The AI Architecture Review is an automated architectural analysis engine that reads the Project Context Graph to detect anti-patterns, coupling risks, schema design issues, API design problems, migration risks, and performance concerns — then computes a health score and suggests improvements. It is read-only and never modifies your code or database.

Quick Start

from aksara.ai.architecture_review import run_architecture_review

report = run_architecture_review()
print(f"Score: {report.score} ({report.grade})")

for f in report.findings:
    print(f"  [{f.severity}] {f.title}")
for s in report.suggestions:
    print(f"  → {s.title}")

Architecture

The review runs a 9-step pipeline:

┌─────────────┐     ┌────────────┐     ┌──────────────┐
│ 1. Load      │────▶│ 2. Compute │────▶│ 3. Detect    │
│ Project Graph│     │ Metrics    │     │ Coupling     │
└──────────────┘     └────────────┘     └──────────────┘
        │                                      │
        ▼                                      ▼
┌──────────────┐     ┌────────────┐     ┌──────────────┐
│ 6. Migration │◀────│ 5. API     │◀────│ 4. Schema    │
│ Risks        │     │ Design     │     │ Design       │
└──────────────┘     └────────────┘     └──────────────┘
┌──────────────┐     ┌────────────┐     ┌──────────────┐
│ 7. Perf      │────▶│ 8. Score   │────▶│ 9. Generate  │
│ Risks        │     │ & Grade    │     │ Suggestions  │
└──────────────┘     └────────────┘     └──────────────┘
  1. Load Project Graph — builds the full application graph.
  2. Compute Metrics — calculates model/route/query counts, averages, and coupling score.
  3. Detect Coupling — routes with too many models, queries, or hotspot models referenced by many routes.
  4. Schema Design — large models (>20 fields), excessive relations (>8), missing indexes.
  5. API Design — route explosion (>100 routes), deep nesting (>4 segments).
  6. Migration Risks — high migration churn, recent schema changes.
  7. Performance Risks — slow queries, N+1 warnings, security diagnostics.
  8. Score & Grade — penalty-based scoring (A–F grading scale).
  9. Generate Suggestions — category-specific, deduplicated, sorted by impact.

Data Models

ArchitectureMetrics

Field Type Description
model_count int Total registered models
route_count int Total registered routes
query_count int Total traced queries
migration_count int Total migrations
diagnostic_count int Total diagnostics
avg_models_per_route float Average models referenced per route
avg_queries_per_route float Average queries per route
coupling_score float Overall coupling score (0–1)

ArchitectureFinding

Field Type Description
id str Unique finding identifier
severity str critical, error, warning, info
title str Short finding title
description str Detailed explanation
related_nodes list[str] Related graph nodes
category str Finding category (see below)

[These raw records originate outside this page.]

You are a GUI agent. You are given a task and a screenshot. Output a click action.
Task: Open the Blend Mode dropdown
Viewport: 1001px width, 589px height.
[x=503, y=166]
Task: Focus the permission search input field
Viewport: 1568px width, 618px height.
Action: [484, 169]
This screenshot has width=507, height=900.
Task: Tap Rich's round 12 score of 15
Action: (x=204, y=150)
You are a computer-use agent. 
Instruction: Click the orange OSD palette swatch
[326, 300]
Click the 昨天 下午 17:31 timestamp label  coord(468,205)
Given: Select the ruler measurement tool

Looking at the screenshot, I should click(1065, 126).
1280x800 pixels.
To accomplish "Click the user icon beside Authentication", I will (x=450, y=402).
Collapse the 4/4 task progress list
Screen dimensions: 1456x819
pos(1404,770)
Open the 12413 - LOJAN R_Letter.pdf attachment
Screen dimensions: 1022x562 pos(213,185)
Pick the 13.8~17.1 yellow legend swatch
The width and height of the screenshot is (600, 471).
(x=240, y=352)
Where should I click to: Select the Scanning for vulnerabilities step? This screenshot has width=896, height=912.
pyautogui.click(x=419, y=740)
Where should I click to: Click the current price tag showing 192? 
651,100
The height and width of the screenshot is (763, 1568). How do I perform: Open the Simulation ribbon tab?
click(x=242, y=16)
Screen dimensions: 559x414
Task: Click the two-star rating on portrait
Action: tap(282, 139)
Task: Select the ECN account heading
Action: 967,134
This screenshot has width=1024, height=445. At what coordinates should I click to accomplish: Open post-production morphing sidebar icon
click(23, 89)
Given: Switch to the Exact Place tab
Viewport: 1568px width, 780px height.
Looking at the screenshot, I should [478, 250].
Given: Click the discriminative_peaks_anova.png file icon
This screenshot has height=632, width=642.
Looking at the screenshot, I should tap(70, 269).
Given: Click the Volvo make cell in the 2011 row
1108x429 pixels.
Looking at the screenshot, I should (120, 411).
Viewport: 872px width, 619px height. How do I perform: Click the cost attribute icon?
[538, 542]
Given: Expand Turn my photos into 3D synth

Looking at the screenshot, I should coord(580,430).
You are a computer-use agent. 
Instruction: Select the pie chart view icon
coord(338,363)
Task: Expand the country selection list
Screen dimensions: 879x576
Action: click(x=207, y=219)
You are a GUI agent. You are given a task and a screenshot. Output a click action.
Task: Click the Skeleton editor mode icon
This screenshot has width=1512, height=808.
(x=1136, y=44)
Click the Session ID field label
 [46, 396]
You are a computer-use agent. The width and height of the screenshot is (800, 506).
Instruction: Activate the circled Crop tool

Categories: coupling, complexity, performance, schema_design, api_design, migration_risk, security.

ArchitectureSuggestion

Field Type Description
suggestion_id str Unique suggestion identifier
title str Short suggestion title
description str Detailed improvement advice
impact str high, medium, low
related_findings list[str] Finding IDs this addresses

ArchitectureReport

Field Type Description
ok bool Whether the review ran
score int Health score (0–100)
grade str Letter grade (A–F)
findings list[ArchitectureFinding] Detected issues
suggestions list[ArchitectureSuggestion] Improvement suggestions
metrics ArchitectureMetrics Computed metrics
finding_count int Number of findings
suggestion_count int Number of suggestions
elapsed_ms float Pipeline duration in ms
generated_at str ISO 8601 timestamp

Scoring

The scoring engine starts at 100 and applies penalties per finding:

Finding Type Penalty
High coupling −10
Missing index −10
Slow query −15
Large model −5
Route explosion −10
Deep nesting −5
Migration churn −5
N+1 query −15
Security issue −10

Grading scale: A (90–100), B (80–89), C (70–79), D (60–69), F (<60).

Studio UI

The Architecture Review panel is available in the Aksara Studio at the Architecture tab. Click Run Review to trigger an analysis.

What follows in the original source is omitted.